During the filming of A Streetcar Named Desire in 1951, David Niven caught Brando and co-star Vivien Leigh’s husband Lawrence Olivier kissing in the swimming pool.

Niven turned his back and went back inside to join Vivien.

“I’m sure she knew what was going on, but she made no mention of it.

Nor did I.

One must be sophisticated about such matters in life,” he commented.

Despite being a royal pain in the *ss by many in the movie business, most actors who worked with him found him helpful, inspiring, and funny.

However, his on-set caprices are the stuff of legend.

Truman Capote portrayed him as a stupid ape in The New Yorker, but Brando was anything but dim.

In fact, he enjoyed baiting pinheaded studio executives with supposedly helpful suggestions.

Brando was not the first actor to lose interest in a cynical studio set-up that sucks the very marrow from a performer’s bones.

However, his talent was just a little bit more special than anyone else’s, making his appearance in anything sub-standard all the more offensive.

Now, 37-and-a-bit months after his death, the IFI Temple Bar is holding a major retrospective of his work that will last three weeks and include some of his finest films.

It started with Elia Kazan’s On The Waterfront (1954) and continues with a recent TCM documentary on his life.

Brando’s performance in Apocalypse Now as Colonel Kurtz worked, and director Francis Coppola was delighted with it.

If anyone else had played Kurtz, the audience would have felt let down.
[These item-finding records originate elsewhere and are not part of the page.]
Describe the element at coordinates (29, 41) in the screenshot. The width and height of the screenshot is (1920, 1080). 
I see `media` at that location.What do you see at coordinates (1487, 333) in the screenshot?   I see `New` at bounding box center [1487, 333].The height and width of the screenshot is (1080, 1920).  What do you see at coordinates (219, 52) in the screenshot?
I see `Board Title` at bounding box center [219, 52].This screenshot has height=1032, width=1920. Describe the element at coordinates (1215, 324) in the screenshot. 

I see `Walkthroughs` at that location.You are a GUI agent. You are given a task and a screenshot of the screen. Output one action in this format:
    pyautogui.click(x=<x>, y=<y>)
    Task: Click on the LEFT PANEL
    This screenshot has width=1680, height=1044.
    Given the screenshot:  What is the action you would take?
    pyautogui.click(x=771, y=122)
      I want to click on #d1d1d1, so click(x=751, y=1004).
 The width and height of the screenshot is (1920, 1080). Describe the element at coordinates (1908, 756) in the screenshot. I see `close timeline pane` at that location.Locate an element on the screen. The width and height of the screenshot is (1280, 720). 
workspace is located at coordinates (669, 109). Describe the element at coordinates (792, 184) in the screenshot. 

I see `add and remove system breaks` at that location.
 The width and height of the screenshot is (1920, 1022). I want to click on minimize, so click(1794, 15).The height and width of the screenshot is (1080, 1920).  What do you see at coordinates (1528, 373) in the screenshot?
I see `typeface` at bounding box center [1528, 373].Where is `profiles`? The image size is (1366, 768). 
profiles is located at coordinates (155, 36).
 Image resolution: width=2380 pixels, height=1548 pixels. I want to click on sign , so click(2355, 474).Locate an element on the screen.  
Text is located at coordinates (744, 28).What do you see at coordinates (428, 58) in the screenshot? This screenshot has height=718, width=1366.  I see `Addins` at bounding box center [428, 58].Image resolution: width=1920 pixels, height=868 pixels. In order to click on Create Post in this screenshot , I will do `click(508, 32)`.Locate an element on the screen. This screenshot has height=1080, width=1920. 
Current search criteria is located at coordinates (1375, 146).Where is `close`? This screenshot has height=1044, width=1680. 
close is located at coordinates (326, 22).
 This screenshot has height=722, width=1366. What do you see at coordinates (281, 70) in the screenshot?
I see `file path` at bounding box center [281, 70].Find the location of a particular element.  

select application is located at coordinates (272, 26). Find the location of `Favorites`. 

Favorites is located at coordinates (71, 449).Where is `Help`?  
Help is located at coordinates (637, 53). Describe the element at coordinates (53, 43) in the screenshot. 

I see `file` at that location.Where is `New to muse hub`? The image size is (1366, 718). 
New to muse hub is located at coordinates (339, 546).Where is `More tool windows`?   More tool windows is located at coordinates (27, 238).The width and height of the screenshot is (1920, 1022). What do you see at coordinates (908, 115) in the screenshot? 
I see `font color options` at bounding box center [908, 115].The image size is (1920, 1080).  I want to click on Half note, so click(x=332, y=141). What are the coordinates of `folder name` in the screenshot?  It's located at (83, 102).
Brando was many things, but never a provider of anti-climaxes.

When Brando signed up to play Colonel Kurtz, he agreed to certain pre-conditions.

He would “get trim, and stay in shape,” arrive on set on time, do his best to concur with the director’s wishes, and read in advance Heart of Darkness, the novella by Joseph Conrad on which the story was based.

He would be paid a million dollars for one week’s work.

Brando showed up in Thailand weighing 220 pounds and hadn’t even glanced at the first page of Conrad’s story.

Because of his weight, he had to be photographed in half-light and shadow.

Because he didn’t know the words, he improvised a stream of consciousness babble about “the horror.” Then, he shaved his head without Coppola’s knowledge because he felt it added to the character’s drama.

When Coppola asked him to stay an extra hour so he could do some more close-ups, Marlon agreed—for an extra $75,000.

Brando’s performance as Stanley Kowalski in A Streetcar Named Desire, as the bereaved and lost lover in Last Tango in Paris, and as the chillingly authoritative mafioso patriarch in The Godfather are just a few examples of his remarkable screen presence.

It is hard to think of any actor anywhere with whom he could be compared.

Perhaps Brando’s contempt for Hollywood was too corrosive, and he did squander years when he could have been putting his remarkable screen presence to use.

But just look at what he left behind.